===== Recorded information

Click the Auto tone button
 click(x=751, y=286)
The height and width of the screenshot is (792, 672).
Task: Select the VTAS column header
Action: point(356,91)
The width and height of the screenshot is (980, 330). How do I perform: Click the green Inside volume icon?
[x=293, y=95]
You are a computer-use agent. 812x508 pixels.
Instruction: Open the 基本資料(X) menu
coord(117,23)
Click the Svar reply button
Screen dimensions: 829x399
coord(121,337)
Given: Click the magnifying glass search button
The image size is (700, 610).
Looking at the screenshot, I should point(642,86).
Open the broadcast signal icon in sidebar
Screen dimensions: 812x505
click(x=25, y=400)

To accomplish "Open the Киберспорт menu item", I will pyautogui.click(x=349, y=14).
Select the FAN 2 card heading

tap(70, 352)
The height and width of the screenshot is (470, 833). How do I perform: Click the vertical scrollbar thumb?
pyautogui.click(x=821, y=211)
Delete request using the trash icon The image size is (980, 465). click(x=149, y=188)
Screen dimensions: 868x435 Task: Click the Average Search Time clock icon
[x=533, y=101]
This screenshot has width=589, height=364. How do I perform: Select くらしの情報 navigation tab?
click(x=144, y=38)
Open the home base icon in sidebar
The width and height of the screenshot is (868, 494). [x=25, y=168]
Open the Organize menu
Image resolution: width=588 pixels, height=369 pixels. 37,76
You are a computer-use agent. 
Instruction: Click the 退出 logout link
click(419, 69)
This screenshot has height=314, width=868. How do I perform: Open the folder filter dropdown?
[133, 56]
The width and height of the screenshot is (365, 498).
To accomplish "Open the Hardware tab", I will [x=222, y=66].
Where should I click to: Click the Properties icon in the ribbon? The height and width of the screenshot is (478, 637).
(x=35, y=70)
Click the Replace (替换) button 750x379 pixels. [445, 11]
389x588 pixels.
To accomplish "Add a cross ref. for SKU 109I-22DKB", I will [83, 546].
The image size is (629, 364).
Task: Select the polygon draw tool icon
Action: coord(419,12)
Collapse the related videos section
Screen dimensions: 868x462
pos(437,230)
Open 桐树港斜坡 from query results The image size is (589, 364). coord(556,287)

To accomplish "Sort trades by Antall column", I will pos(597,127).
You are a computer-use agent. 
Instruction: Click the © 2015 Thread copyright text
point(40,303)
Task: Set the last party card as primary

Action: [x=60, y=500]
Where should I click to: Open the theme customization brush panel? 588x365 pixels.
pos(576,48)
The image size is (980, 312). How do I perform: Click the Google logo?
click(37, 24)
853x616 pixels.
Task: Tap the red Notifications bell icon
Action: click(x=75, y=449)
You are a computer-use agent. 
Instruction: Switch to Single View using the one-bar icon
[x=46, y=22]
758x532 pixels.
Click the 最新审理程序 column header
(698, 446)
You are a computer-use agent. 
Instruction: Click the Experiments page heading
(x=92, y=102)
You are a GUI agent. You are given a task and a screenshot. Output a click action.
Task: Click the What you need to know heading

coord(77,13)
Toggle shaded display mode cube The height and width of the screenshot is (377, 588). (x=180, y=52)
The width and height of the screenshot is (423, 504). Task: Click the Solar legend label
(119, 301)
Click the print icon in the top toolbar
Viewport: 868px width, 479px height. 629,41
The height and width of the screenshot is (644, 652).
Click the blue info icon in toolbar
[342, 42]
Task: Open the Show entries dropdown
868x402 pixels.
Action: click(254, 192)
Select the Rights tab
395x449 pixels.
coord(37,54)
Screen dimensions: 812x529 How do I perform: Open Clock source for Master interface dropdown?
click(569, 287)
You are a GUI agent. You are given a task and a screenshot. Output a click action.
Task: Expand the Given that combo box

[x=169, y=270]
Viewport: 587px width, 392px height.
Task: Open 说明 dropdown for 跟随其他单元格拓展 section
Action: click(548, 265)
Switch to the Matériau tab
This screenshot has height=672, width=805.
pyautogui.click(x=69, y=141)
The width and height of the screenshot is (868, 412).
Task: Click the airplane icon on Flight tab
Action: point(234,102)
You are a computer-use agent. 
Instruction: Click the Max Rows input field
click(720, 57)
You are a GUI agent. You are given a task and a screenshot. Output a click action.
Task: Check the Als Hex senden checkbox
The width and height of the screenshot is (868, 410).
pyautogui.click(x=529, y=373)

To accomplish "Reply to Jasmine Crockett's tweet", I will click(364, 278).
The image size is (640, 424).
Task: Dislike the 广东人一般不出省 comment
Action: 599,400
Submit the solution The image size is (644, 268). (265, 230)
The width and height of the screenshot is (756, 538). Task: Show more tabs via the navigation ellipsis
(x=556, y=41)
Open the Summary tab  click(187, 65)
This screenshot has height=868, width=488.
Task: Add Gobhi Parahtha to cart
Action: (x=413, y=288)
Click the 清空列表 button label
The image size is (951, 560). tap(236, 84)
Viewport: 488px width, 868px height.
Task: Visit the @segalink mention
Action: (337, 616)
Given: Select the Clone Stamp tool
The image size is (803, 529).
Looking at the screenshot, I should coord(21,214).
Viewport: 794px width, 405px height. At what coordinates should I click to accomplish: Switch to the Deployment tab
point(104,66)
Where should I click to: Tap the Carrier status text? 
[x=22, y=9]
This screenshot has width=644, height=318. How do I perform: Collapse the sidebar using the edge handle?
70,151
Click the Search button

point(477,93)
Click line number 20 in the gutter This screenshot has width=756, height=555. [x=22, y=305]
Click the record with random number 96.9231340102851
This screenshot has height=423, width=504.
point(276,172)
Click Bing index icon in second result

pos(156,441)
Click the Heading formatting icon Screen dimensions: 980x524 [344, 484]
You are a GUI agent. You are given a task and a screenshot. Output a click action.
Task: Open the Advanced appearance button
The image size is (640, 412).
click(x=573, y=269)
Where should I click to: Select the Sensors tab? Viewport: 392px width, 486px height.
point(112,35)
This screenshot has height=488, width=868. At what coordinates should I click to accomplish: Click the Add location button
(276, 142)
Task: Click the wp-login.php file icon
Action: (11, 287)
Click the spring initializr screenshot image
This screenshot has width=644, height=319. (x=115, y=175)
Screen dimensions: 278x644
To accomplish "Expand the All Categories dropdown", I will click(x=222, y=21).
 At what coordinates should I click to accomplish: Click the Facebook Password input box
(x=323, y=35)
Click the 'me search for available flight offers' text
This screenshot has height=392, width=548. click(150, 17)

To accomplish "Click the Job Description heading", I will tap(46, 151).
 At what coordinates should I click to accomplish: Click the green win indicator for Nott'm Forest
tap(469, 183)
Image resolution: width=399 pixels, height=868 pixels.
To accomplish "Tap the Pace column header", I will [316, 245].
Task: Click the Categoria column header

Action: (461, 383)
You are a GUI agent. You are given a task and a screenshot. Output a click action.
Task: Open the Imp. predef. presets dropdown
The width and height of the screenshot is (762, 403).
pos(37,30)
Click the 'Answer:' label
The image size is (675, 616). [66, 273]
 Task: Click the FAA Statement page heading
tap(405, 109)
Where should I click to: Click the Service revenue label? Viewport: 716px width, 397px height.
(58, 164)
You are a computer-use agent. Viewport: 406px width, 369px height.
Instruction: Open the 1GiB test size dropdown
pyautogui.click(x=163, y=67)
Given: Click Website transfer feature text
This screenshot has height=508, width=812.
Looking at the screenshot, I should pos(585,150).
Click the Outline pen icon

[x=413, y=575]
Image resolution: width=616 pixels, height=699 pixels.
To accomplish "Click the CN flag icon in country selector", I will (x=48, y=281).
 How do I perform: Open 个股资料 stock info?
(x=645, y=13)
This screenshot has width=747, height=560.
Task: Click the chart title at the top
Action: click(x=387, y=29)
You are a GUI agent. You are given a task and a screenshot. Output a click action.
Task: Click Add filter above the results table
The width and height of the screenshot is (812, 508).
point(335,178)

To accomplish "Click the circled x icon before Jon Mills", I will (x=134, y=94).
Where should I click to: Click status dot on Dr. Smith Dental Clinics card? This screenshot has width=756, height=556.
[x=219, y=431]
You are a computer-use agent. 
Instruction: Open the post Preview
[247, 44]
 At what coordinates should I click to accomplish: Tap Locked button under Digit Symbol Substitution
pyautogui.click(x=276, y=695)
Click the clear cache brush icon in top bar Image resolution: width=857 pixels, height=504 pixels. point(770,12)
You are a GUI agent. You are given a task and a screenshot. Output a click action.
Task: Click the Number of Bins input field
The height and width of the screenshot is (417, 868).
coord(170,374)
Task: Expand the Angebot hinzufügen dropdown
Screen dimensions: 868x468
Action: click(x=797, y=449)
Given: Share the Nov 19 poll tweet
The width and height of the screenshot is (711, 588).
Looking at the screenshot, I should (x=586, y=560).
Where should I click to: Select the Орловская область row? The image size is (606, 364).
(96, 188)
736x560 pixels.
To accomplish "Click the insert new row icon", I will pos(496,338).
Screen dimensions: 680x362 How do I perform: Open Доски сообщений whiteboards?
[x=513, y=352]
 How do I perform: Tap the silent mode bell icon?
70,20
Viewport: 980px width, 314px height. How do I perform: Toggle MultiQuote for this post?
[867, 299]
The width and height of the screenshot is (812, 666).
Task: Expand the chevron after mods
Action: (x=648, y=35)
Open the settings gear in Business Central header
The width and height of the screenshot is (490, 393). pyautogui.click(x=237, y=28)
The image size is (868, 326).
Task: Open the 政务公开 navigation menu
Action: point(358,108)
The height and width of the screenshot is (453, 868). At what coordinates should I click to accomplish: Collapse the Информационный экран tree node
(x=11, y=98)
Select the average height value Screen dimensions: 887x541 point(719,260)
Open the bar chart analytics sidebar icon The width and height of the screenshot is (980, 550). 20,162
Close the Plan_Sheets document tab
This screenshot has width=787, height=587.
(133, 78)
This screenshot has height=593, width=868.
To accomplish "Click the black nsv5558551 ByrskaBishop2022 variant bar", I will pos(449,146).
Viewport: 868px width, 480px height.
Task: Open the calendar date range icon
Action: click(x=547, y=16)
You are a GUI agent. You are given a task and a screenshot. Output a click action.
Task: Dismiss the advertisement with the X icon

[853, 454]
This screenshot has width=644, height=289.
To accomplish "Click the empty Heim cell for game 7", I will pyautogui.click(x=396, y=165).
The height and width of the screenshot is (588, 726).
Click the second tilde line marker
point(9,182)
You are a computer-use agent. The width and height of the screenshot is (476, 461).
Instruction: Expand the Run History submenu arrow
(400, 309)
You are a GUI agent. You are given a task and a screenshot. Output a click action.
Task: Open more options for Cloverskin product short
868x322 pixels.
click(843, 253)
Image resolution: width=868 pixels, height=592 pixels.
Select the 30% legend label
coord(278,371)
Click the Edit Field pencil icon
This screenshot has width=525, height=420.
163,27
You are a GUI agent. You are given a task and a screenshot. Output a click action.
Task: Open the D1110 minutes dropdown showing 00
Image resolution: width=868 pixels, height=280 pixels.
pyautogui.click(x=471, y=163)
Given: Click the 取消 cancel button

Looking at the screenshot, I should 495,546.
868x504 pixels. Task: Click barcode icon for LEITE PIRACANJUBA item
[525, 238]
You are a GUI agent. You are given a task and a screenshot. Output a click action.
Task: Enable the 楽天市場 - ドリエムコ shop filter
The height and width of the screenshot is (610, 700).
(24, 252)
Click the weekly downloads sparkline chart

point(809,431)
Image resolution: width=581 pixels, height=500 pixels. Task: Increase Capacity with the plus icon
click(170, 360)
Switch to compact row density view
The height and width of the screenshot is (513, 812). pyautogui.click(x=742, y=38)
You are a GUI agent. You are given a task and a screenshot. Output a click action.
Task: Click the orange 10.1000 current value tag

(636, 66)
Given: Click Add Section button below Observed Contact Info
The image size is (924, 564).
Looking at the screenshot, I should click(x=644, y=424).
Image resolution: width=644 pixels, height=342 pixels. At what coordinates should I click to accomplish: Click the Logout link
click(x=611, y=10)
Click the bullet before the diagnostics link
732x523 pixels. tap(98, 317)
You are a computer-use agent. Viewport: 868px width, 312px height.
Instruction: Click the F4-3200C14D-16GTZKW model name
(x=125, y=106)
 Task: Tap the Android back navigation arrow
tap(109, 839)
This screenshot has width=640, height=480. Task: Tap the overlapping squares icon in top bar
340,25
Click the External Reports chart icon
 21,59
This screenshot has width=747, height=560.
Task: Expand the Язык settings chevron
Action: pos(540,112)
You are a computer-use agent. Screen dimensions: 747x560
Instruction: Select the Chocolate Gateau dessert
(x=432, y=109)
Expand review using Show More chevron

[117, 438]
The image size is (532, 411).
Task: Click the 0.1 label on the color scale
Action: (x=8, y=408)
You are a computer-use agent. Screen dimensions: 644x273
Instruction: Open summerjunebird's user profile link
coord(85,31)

==========

Try it.
Reply with nothing but the number of lines in the entries that include "results".

Answer box.
2